Столь же тонкой и духовной является идея, стоящая за смехом над иностранцами. Она касается почти мучительной правды о том, что вещь похожа на тебя и в то же время не похожа. Никто не смеется над тем, что полностью чуждо; никто не смеется над пальмой. Но забавно видеть знакомый образ Божий, скрытый за черной бородой француза или черным лицом негра. Нет ничего смешного в звуках, которые совершенно бесчеловечны, в вое диких зверей или ветра. Но если человек начинает говорить, как ты, но все слоги выходят другими, тогда, если ты человек, ты чувствуешь склонность смеяться, хотя, если ты джентльмен, ты сопротивляешься этой склонности.
Мистер Макс Бирбом, я помню, претендовал на понимание первых двух форм популярного остроумия, но сказал, что третья его совершенно сбила с толку.
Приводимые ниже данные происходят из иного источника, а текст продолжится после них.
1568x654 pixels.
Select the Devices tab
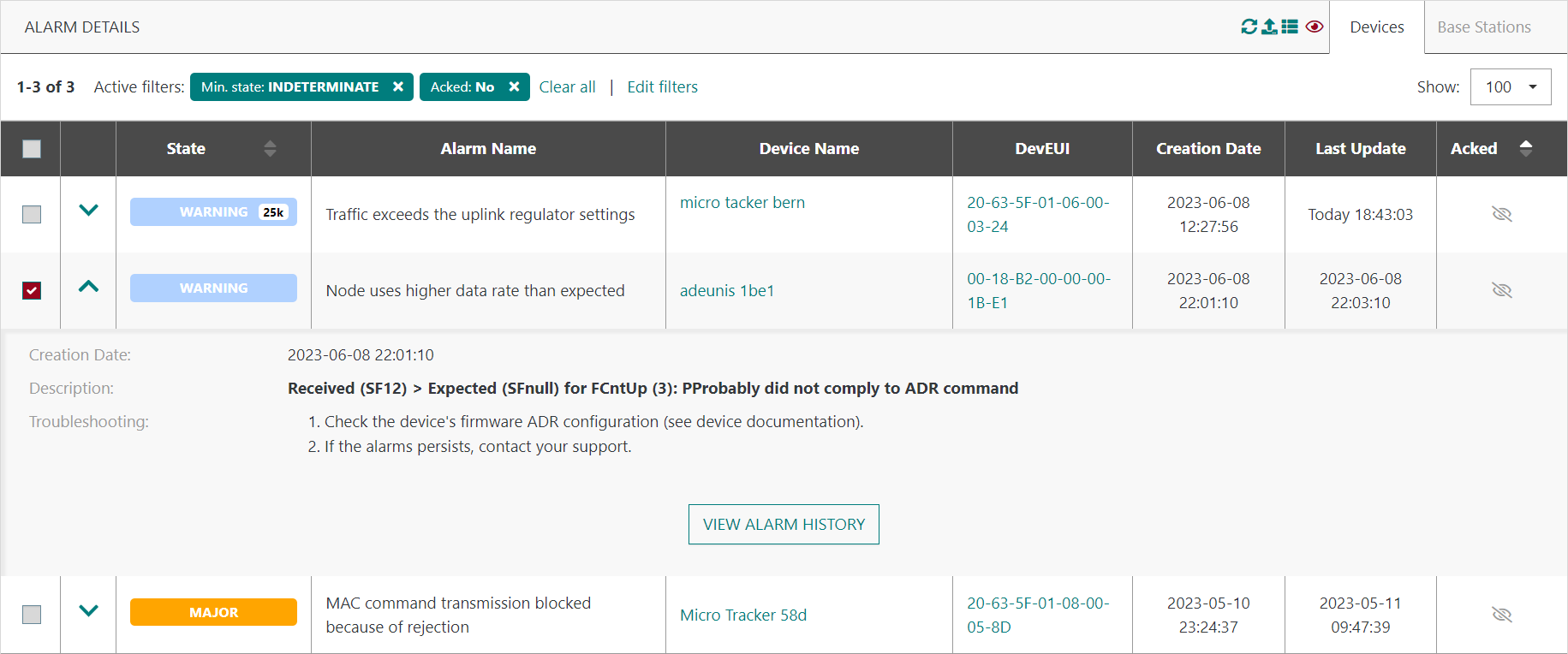pyautogui.click(x=1376, y=27)
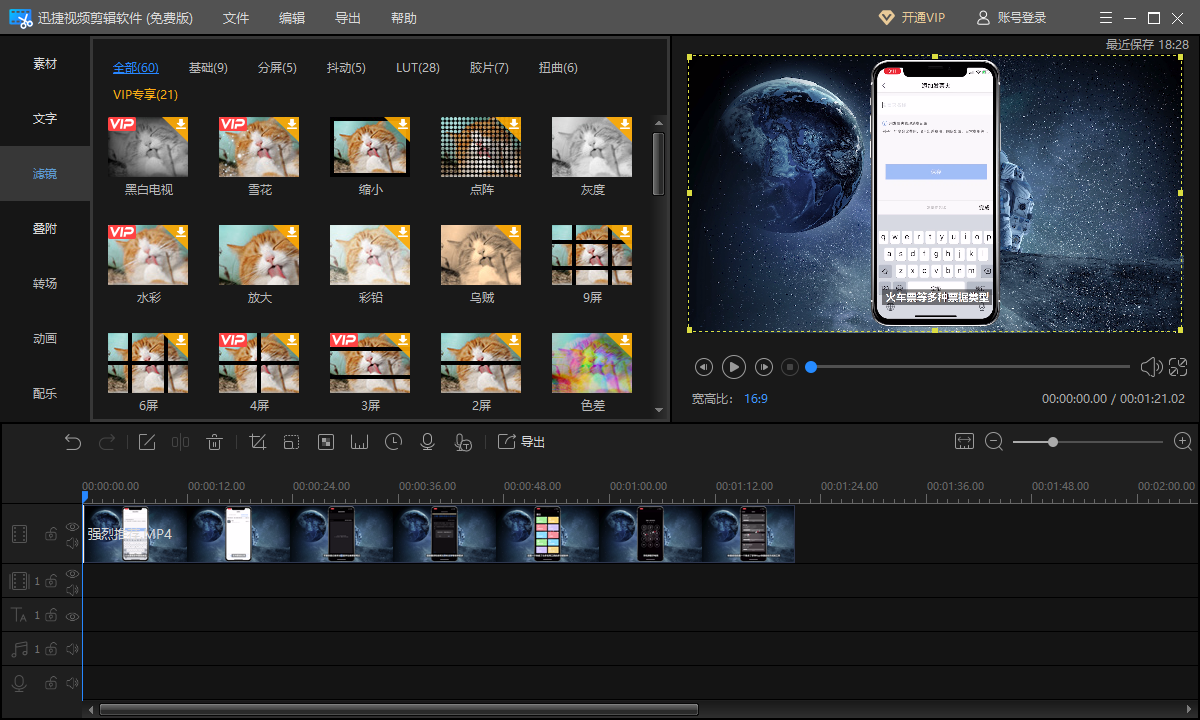Viewport: 1200px width, 720px height.
Task: Click the microphone voiceover icon in toolbar
Action: click(428, 442)

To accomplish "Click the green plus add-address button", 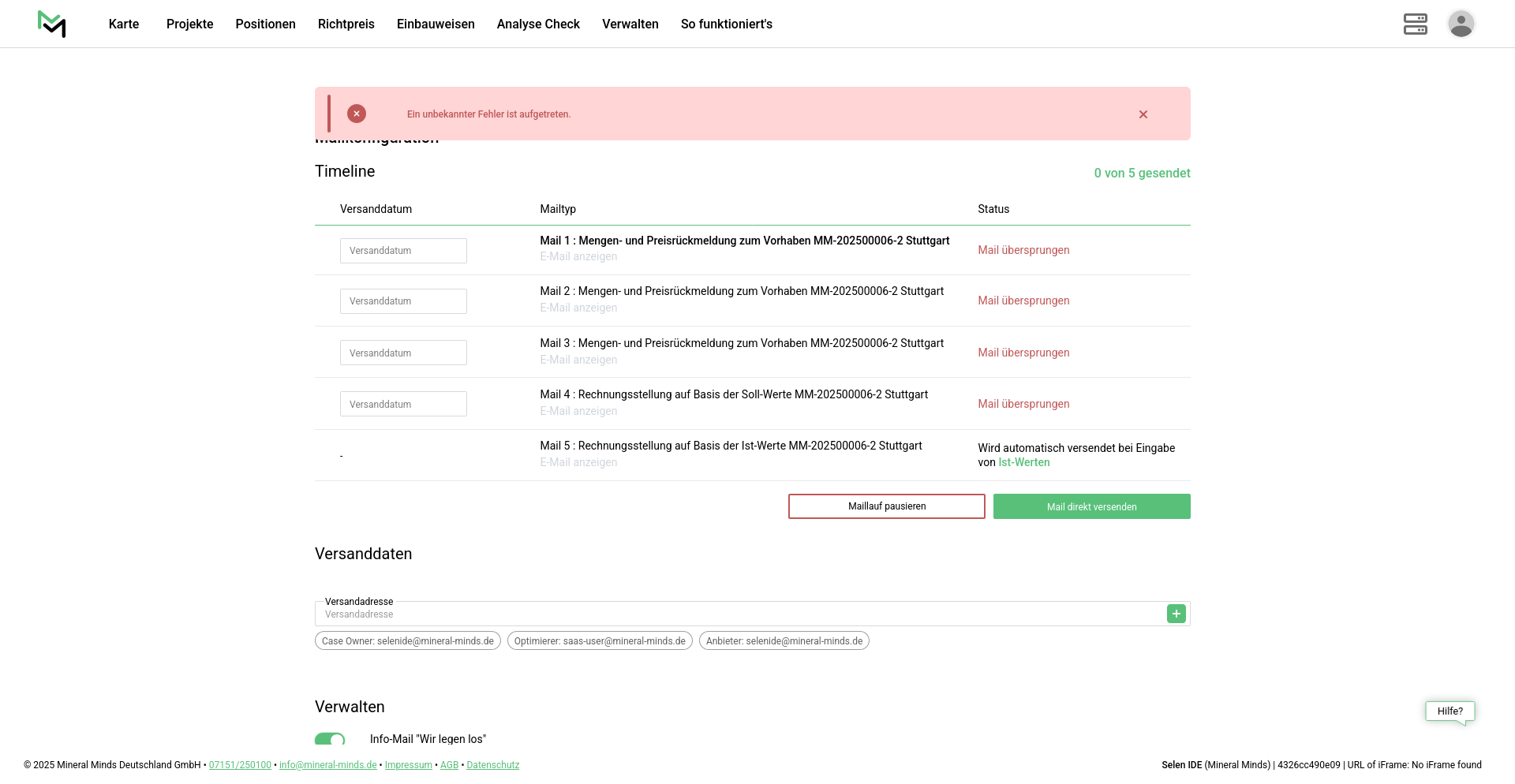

Он не мог понять, почему в плохом сыре должно быть что-то смешное. Я могу сказать ему сразу. Он упустил идею, потому что она тонкая и философская, а он искал что-то невежественное и глупое. Плохой сыр смешон, потому что он (как и иностранец или человек, упавший на тротуар) является типом перехода или нарушения через великую мистическую границу. Плохой сыр символизирует переход от неорганического к органическому. Плохой сыр символизирует поразительное чудо материи, обретающей жизненную силу. Он символизирует само происхождение жизни. И только над такими торжественными материями, как происхождение жизни, демократия снисходит до шуток. Так, например, демократия шутит о браке, потому что брак — это часть человечества. Но демократия никогда не удостоит шуткой «свободную любовь», потому что свободная любовь — это проявление ханжества.